The Revenant's opening scene and The Big Sky
"The Revenant," which is fictionalized version of mountain man Hugh Glass's epic struggle to survive by himself after a grizzly attack, opens with a frightening depiction of an Arikara Indian attack upon the fur-trading crew of a keelboat on the upper Missouri. With the exception of a handful of survivors who flee for their lives, the mountain men are massacred.
AB Guthrie's novel, "The Big Sky," is broken into four parts. Howard Hawks' film adaption takes events and characters from three of those parts for its plot. In the book at the end of Part 2, the crew of the 'Mandan' are attacked by the Blackfeet on the upper Missouri and massacred with only three survivors- the book's main characters who flee for their lives.

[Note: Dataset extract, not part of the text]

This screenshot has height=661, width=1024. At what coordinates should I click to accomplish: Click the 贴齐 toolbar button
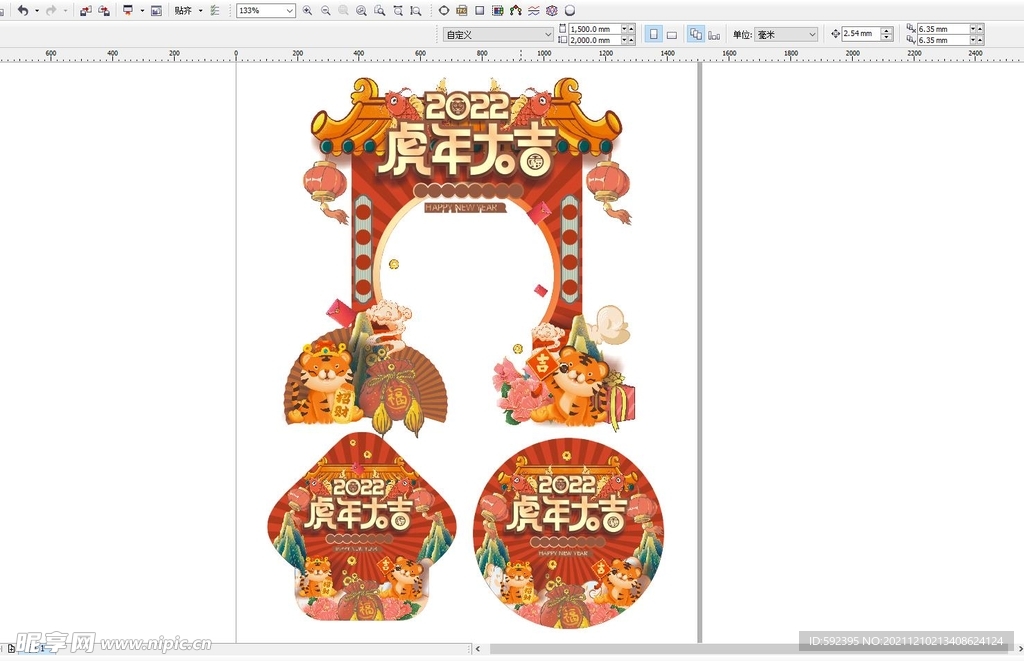[183, 10]
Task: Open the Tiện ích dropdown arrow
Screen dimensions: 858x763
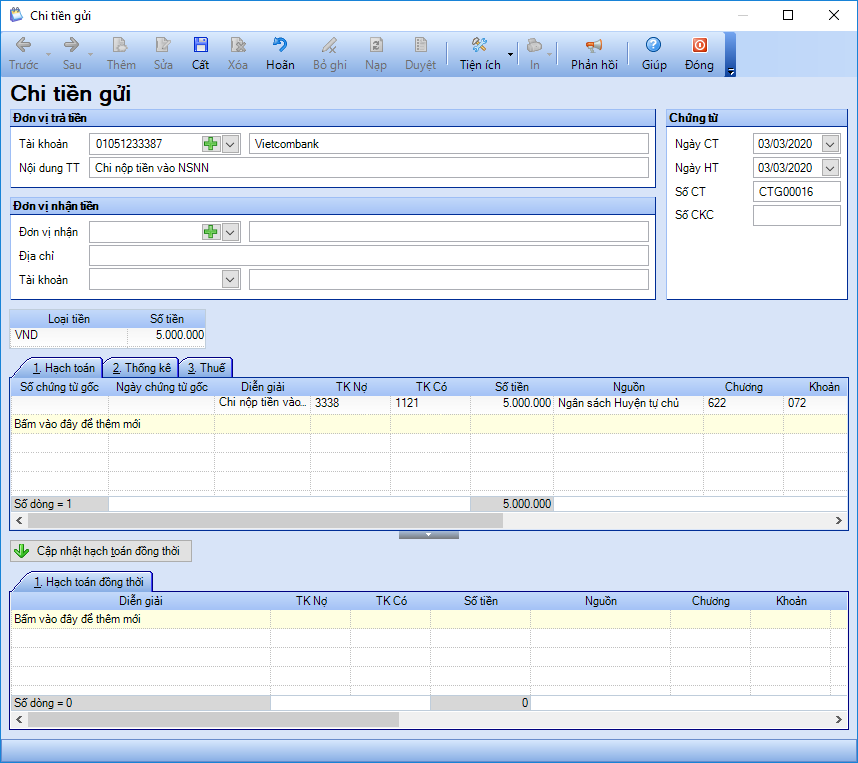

Now, I'm wondering if the writers or director of "The Revenant" were inspired by Guthrie's novel for their opening scene. If so then kudos for recognizing a brilliant scene unlike Hawks who inexplicably decided to give his audience a happy-happy-joy-joy ending with the Blackfeet and mountain men becoming pals.
One caveat, though, the mountain men in "The Revenant" put-up a pretty good fight and inflict heavy losses upon the Rees even in defeat unlike the crew of the 'Mandan' who are pretty much slaughtered by Blackfeet.